What is HTTPS?

By Mark Boreland ·

In short

  • HTTPS is the encrypted version of the connection between a browser and a website.
  • It stops anyone on the network from reading or tampering with the file in transit.
  • Browsers now flag plain HTTP pages as not secure, which looks alarming on a link you sent.

HTTPS is HTTP with encryption layered on top. When a browser loads a page over HTTPS, the data between the visitor and the server is scrambled so that nobody sitting on the same coffee-shop network can read it or quietly alter it. The padlock in the address bar is the browser confirming that encryption is in place and that the certificate matches the domain.

Every NudgeHost link is HTTPS by default, with no setting to toggle and nothing to install.
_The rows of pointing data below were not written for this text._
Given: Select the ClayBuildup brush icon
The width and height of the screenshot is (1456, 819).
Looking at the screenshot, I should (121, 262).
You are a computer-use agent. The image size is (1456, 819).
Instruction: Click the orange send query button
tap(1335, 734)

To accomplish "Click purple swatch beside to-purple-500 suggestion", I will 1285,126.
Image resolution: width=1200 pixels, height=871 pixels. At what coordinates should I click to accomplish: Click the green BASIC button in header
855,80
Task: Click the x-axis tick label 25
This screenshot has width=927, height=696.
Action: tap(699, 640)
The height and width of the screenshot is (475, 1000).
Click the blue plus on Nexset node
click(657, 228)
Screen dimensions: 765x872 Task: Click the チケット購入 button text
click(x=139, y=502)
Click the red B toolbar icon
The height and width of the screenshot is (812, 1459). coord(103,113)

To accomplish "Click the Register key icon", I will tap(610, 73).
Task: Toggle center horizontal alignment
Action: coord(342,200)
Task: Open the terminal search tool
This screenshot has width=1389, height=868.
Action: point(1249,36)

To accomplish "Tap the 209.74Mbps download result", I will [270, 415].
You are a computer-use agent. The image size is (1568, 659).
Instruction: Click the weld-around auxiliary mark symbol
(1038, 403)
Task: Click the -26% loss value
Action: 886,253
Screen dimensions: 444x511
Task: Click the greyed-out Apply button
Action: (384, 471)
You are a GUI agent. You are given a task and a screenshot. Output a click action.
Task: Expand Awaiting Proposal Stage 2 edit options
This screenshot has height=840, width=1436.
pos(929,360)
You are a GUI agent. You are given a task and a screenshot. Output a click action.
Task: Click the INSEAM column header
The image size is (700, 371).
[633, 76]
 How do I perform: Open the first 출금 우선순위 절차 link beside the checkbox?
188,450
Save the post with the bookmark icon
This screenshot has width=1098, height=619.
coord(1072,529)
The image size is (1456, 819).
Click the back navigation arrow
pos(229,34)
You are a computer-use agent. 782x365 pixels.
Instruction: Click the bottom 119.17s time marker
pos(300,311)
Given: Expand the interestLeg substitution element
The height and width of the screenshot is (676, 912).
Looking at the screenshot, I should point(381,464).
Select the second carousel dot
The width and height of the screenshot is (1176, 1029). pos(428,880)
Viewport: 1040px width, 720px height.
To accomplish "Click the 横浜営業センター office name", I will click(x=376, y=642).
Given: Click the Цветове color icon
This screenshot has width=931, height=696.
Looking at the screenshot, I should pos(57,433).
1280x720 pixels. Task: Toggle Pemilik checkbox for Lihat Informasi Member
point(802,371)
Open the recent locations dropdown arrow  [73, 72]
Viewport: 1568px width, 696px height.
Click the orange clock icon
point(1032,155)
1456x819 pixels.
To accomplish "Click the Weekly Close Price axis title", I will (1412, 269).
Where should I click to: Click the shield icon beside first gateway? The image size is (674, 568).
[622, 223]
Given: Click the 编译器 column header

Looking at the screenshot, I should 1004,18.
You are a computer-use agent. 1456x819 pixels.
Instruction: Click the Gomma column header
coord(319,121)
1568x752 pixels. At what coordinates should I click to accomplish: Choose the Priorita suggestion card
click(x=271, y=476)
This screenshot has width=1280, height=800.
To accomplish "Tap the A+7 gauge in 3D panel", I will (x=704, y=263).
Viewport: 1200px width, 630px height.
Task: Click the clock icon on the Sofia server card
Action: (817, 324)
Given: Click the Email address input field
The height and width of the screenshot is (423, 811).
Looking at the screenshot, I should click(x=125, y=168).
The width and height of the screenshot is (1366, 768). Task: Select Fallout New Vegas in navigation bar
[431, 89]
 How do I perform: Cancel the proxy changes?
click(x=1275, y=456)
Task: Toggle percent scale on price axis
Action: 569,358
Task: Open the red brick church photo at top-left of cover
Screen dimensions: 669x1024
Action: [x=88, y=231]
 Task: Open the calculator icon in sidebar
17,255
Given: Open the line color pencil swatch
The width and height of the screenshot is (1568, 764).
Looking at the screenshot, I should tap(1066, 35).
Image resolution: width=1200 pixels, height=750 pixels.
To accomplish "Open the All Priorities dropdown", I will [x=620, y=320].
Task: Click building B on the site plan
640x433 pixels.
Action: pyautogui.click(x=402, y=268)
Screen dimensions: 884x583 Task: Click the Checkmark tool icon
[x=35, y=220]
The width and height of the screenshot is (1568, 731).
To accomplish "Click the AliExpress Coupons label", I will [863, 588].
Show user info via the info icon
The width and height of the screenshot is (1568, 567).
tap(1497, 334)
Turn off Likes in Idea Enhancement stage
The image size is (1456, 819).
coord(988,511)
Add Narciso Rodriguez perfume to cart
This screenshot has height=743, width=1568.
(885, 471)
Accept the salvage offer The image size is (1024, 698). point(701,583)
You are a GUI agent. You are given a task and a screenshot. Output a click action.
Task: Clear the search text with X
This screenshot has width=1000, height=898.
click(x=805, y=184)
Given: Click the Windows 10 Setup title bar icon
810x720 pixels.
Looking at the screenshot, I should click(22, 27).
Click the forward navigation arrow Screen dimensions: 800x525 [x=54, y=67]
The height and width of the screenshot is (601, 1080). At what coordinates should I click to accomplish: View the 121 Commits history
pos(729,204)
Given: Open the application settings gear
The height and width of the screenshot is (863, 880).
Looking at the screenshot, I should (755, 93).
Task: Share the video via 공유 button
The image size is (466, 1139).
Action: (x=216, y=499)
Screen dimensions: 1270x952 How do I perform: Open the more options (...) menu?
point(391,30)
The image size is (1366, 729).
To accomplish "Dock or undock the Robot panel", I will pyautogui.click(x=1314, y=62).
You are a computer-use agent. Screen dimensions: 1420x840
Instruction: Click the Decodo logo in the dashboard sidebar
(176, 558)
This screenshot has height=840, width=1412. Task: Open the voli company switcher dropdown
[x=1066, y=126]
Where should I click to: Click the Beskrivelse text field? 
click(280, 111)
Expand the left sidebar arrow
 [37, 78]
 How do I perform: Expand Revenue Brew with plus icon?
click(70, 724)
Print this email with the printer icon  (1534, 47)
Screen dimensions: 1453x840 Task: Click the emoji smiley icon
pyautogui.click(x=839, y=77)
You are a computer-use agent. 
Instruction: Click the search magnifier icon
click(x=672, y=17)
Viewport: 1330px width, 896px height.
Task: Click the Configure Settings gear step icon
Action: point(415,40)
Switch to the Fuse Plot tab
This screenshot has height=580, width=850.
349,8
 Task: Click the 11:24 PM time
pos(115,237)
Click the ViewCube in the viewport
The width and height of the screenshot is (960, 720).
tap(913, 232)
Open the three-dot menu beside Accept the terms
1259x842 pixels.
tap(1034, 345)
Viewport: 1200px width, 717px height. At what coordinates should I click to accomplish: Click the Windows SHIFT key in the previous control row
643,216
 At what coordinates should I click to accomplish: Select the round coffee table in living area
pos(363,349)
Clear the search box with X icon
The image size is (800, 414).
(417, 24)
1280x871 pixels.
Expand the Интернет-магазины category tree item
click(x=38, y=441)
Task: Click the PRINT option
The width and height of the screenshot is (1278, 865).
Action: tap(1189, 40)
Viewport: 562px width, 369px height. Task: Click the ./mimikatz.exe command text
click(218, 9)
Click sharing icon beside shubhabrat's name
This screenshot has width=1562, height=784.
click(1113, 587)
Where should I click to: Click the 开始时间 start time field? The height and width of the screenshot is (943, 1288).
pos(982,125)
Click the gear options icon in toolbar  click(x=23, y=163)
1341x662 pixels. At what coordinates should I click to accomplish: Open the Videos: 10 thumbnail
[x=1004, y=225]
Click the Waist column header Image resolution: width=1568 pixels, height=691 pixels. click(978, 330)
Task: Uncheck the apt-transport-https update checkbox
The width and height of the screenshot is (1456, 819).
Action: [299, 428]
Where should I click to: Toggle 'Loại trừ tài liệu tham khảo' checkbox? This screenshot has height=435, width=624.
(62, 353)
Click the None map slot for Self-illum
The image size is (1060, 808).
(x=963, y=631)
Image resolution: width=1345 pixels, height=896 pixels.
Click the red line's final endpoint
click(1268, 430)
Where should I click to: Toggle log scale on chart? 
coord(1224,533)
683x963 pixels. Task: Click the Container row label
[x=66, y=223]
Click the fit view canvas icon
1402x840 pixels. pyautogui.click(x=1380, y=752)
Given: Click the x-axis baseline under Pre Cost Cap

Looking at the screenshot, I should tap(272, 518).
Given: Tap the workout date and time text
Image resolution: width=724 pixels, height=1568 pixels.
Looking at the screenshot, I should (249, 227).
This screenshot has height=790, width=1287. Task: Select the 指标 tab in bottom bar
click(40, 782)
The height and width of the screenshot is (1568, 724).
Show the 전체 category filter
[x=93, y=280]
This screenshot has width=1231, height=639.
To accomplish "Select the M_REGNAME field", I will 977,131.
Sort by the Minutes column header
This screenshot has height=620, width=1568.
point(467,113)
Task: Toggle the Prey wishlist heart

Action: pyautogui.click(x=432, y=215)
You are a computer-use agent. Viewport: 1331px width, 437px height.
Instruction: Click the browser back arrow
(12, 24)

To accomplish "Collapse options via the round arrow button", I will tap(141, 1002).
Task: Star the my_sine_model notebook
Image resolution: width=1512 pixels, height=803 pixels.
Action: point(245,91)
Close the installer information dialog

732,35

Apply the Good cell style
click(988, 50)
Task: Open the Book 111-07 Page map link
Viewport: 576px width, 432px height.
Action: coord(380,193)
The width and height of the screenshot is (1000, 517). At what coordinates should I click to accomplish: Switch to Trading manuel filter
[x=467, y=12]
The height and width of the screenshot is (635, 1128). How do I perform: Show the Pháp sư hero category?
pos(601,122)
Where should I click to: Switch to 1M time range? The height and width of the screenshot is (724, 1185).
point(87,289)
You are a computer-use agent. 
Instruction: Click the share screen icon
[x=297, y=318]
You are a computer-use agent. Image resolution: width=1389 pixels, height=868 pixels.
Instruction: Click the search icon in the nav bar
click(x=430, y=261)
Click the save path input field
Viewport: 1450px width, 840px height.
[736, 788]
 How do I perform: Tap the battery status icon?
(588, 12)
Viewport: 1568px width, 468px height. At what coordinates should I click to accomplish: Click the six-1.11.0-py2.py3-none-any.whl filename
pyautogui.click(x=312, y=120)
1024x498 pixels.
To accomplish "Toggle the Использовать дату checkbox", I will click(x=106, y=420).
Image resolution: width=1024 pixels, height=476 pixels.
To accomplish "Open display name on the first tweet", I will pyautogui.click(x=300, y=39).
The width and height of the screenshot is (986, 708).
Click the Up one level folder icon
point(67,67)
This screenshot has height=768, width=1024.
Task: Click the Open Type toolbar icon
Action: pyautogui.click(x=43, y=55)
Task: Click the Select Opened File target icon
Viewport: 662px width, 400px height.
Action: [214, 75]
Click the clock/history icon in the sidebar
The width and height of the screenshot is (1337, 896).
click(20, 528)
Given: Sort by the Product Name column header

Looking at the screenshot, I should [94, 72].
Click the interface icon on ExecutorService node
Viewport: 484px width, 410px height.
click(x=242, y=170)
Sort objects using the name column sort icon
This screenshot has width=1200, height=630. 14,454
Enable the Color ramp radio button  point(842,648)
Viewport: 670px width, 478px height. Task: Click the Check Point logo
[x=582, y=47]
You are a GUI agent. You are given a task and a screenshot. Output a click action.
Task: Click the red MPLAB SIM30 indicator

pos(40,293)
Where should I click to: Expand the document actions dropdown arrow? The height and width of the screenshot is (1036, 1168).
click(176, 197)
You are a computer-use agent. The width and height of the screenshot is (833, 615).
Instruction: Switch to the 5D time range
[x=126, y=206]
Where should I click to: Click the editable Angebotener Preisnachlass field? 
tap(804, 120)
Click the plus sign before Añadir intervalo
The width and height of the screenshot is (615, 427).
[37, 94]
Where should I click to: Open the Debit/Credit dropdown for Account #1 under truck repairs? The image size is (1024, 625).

This matters more than it sounds, because modern browsers actively label plain HTTP pages as not secure, and a recruiter or client who sees that warning on a link you sent will hesitate before clicking. Serving a shared document over a secure connection removes that friction. The encryption is handled by what an SSL certificate is, which the host provisions and renews for you.

Security is also why you can share genuinely sensitive material as a link. A contract you host a PDF travels encrypted, and you can layer password protection on top when the contents warrant it. Hosting is free to begin with, and the paid tier adds custom domains that keep the same automatic HTTPS on your own address. The takeaway is that secure delivery is the default here, not an upgrade.